All this relies on having feedback about how well the player is playing, which is simple: players work together, stonks go up!
Or that's the promise at least, and most of the time it doesn't work, but sometimes it does. And figuring that out is an interesting challenge.
Like in chess, which also has very weird progression mechanics - most of the time you don't get a lot of feedback, until the very end. But with experience, you can start to learn how to read the game board. Trying to “figure out the game” is part of the allure.
On top of that we have multi-system interactions. $GME pump doesn't exist in a vacuum, it relies on there being a network of other participants, especially rational self-regulating actors who are trying to maintain a consistent risk exposure. And those actors can behave in somewhat predictable ways (like buying back stock when its price goes up to decrease risk).
You know where else we can find non-player boss characters who have predictable behaviors, and can be kited around by a coordinated team?
Which is not to say that WSB is nearly as coordinated or successful as a guild raid. Just that predictable systems invite game-like experimentation. And zero-fee brokerage accounts made MMO-scale stock market experimentation very very cheap.
Then analytic complexity and uncertainty mechanics come in. There's a lot of uncertainty in price movements, but they're not random per se. And game players are used to making and testing causal theories about what works or doesn't, and what large-scale rules of the game are.
This is not specific to games - people inherently enjoy figuring things out and learning about how things work (cf. Koster). And markets are uncertain but not random, so you can go really deep into trying to figure them out. (Who here has seen the movie “π” ? 😃 )
And finally, but not the least of these elements - let's not forget player fantasy. Players aren't just doing it for the money. They're doing it to stick it to Wall Street.
(And let me clarify that by “player fantasy” I mean this in the technical sense, of what is the role presented to the player by the rules of the game. For example, in Risk, the player fantasy is that of being a general; in Monopoly, they're an ambitious landlord, etc.)
I mean, money is not unimportant. WSB in general is full of clever money making hacks, and they're mostly bets with very long odds. But in the case of $GME, there's an extra component: sure, it's a bet, but even if you lose, you're sticking it to the hedge funds that prey on weak companies, to market intermediaries who somehow make a profit no matter which way the market turns, etc.
So what's the player role presented by the rules of this game?

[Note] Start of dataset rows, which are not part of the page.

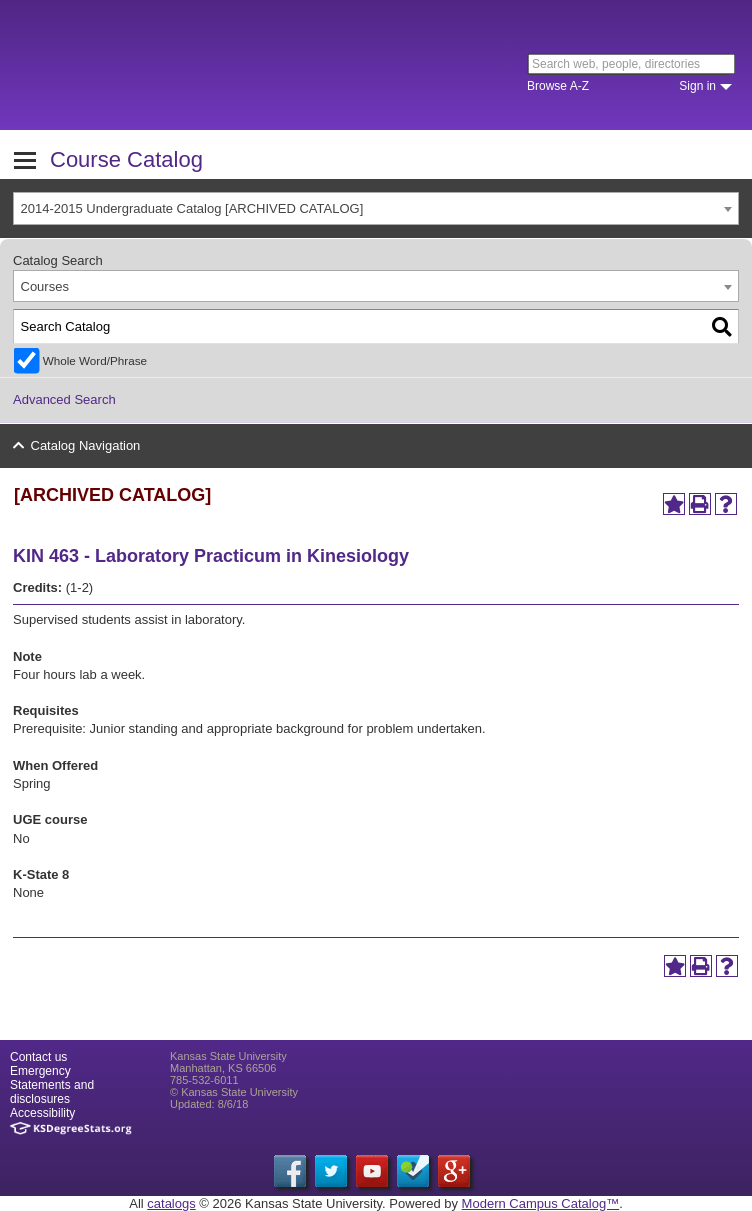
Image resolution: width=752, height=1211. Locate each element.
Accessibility (42, 1113)
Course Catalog (126, 159)
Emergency (40, 1071)
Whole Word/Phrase (95, 360)
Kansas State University (182, 65)
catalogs (171, 1203)
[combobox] (376, 208)
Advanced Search (64, 399)
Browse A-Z (558, 86)
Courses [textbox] (45, 286)
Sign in (697, 86)
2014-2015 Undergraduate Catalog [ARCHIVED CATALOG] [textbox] (192, 208)
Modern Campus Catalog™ (541, 1203)
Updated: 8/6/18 (209, 1104)
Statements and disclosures (52, 1092)
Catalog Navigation (86, 445)
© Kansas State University (234, 1092)
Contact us (38, 1057)
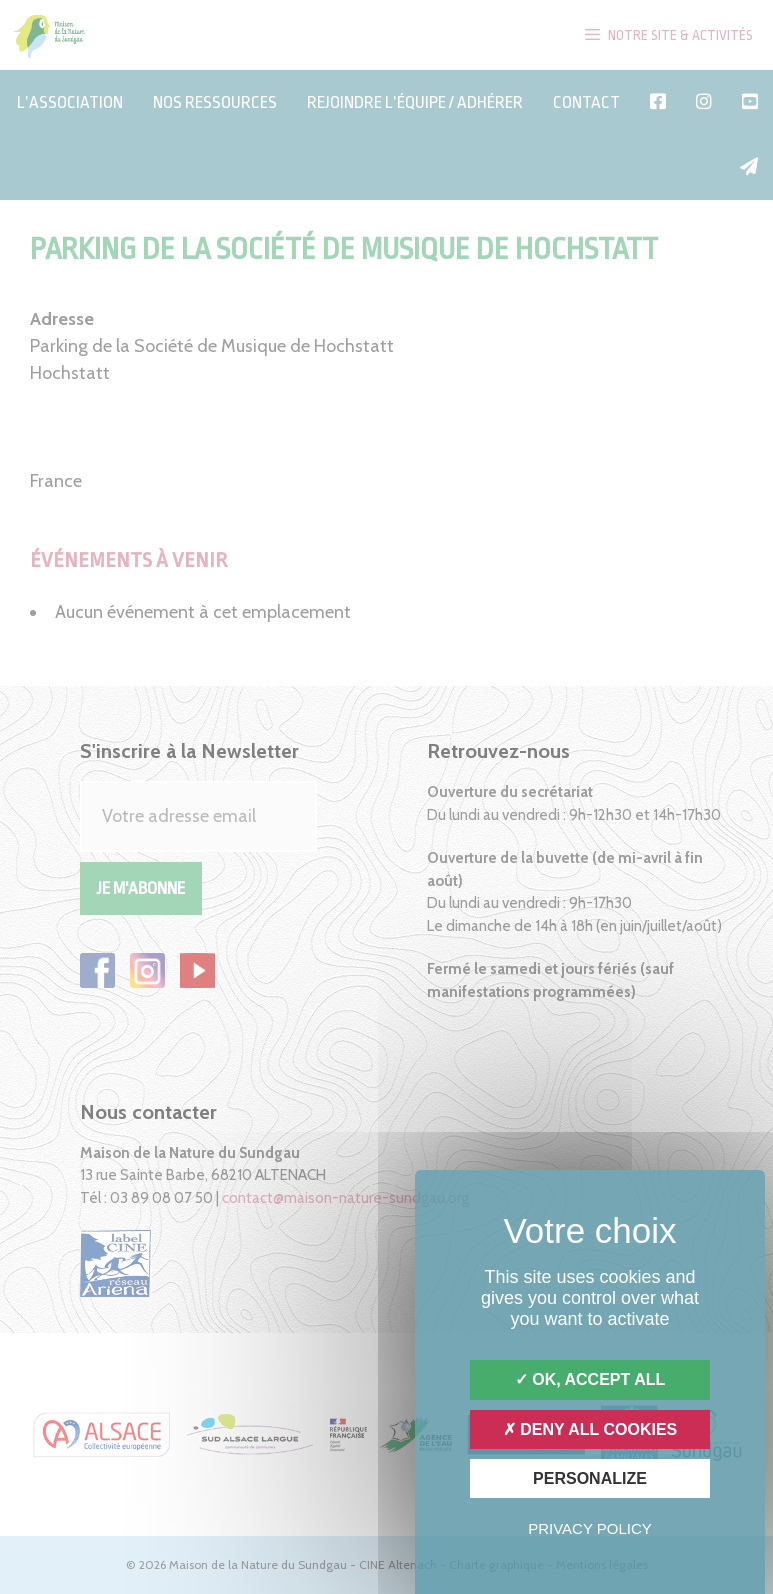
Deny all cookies (590, 1429)
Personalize (590, 1478)
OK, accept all (590, 1379)
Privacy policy (590, 1528)
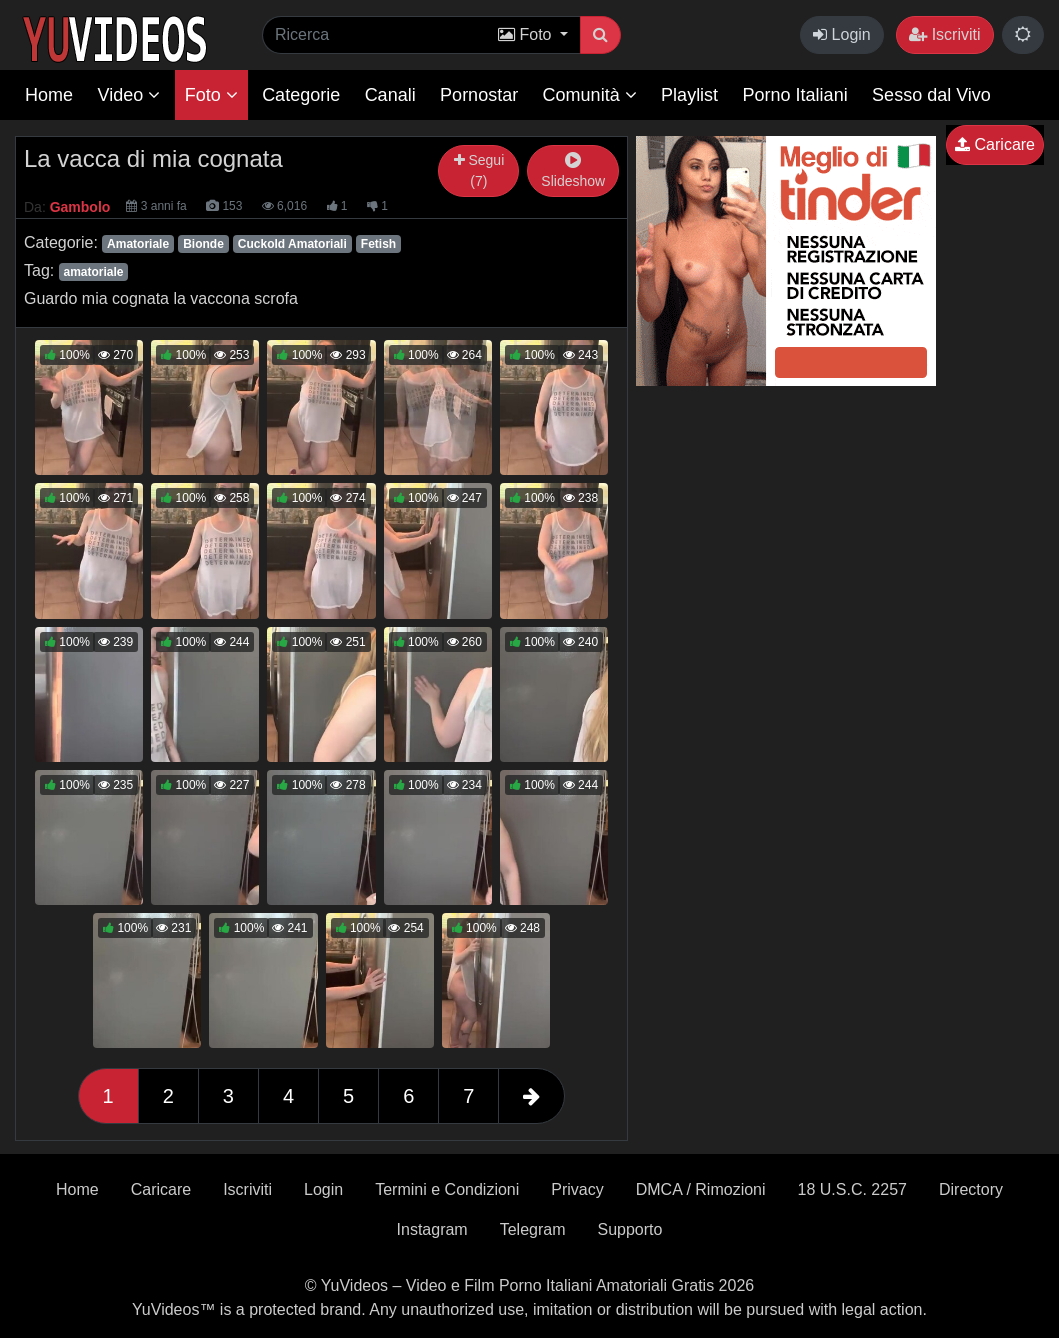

It's not Gordon Gekko (although I'm sure some players would respond to that). It's much more ambiguous and ambivalent.
It's a player fantasy of exploiting a corrupt machine using the tools of its own creation. And maybe that's not so surprising? Campbellian-style monomyth has been a touchstone of pop culture from Lord of the Rings to Star Wars to the X-Men.
But in any case - a good game needs a good player fantasy, and this one delivers. 😃
So… where does this go? Some very immediate ideas:
One, a mania like this puts GameStop in bad position. What can GameStop do with this? How can they respond, when everyone knows this rally is divorced from fundamentals? This is going to be massively disruptive for them. And when market participants threaten the market itself, this attracts attention.
Two, now that we have existence proof of dirt-cheap MMO-scale market pumps, we're going to see more attempts to replicate it. But, just like MMOs, the more of them there are, the smaller population in each, and the faster they'll peter out. So I don't think we'll see $GME again anytime soon, but there could very well be a number of other, loosely coordinated pumps, under the general aegis of WSB.
And points one and two feel like this whole situation is just begging for regulatory intervention. It demands attention, it screams for attantion, and it's going to get it.
But for now, we get to see what it would look like if someone started playing a game with low-cost stock market mechanics.